The objective of this research is to answer fundamental design questions for multi-functional robotic skin sensors, optimize their placement onto assistive robotic devices, have the robot and human “learn” how to use the skin sensors efficiently, and quantitatively assess the impact of this assistive technology to humans. The approach is to design and fabricate integrated micro-scale sensors in conjunction with iterative simulation and experimental studies of the performance of physical human-robot interaction enabled by this technology.
This project will contribute efficient algorithms for optimal placement and data networking of distributed skin sensors on robots; new learning and control algorithms to sense human intent and improve interactivity; practical robotic skin and garment hardware with distributed sensors to include tactile, thermal imaging, and acceleration sensing in flexible materials that can be easily attached on and peeled off robots; and new metrics to evaluate the impact of this skin to humans including level of assistance, safety, ease of use, aesthetics, and therapeutic benefits.

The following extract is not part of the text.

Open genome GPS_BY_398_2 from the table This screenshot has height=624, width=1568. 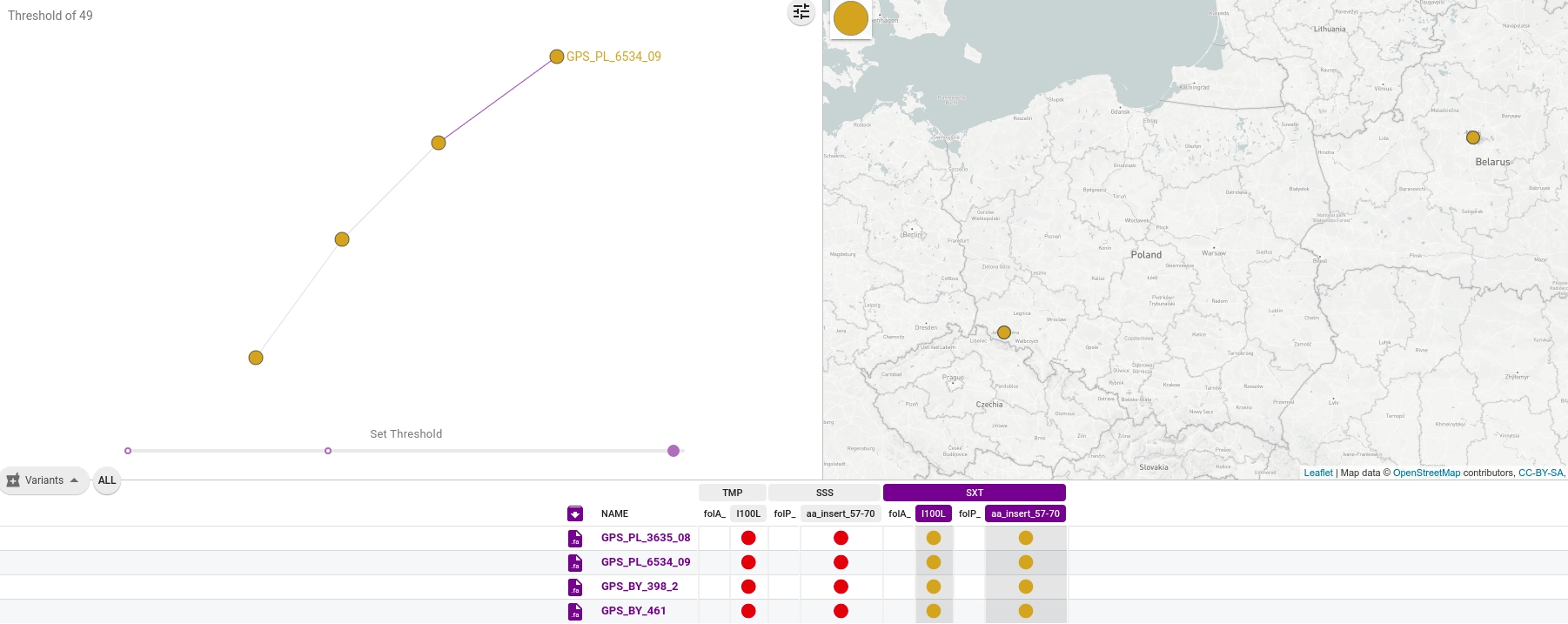pyautogui.click(x=639, y=587)
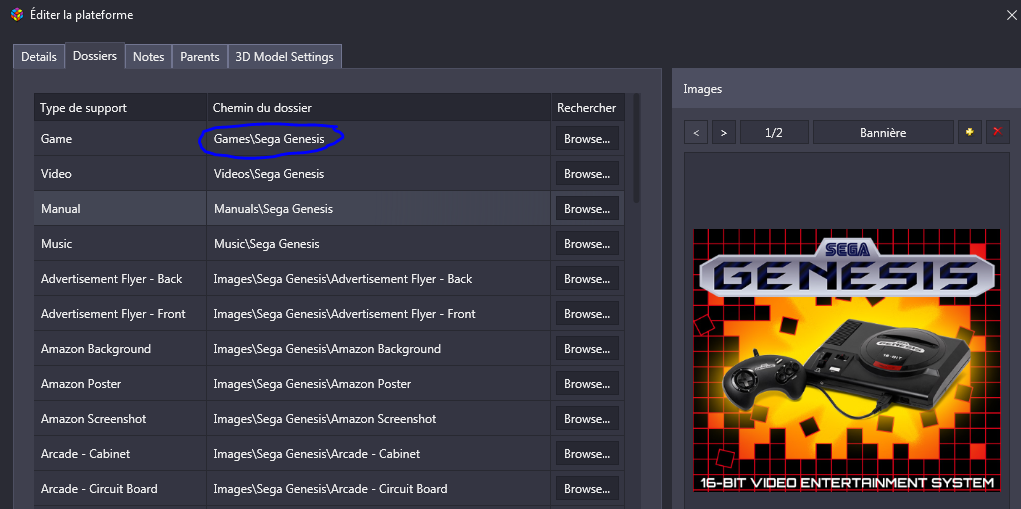Edit the Games\Sega Genesis folder path
The width and height of the screenshot is (1021, 509).
(x=269, y=139)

Co-robots of the future will share their living spaces with humans, and, like people, will wear sensor skins and clothing that must be interconnected, fitted, cleaned, repaired, and replaced. In addition to aesthetic purposes that increase societal acceptance, these sensorized garments will also enhance robot perception of the environment, and enable extraordinary levels of safety, cooperation, and therapy for humans. The research proposed here will unlock near-term and also unforeseen applications of robotic skin with broad applicability, and especially to home assistance, medical rehabilitation, and prosthetics.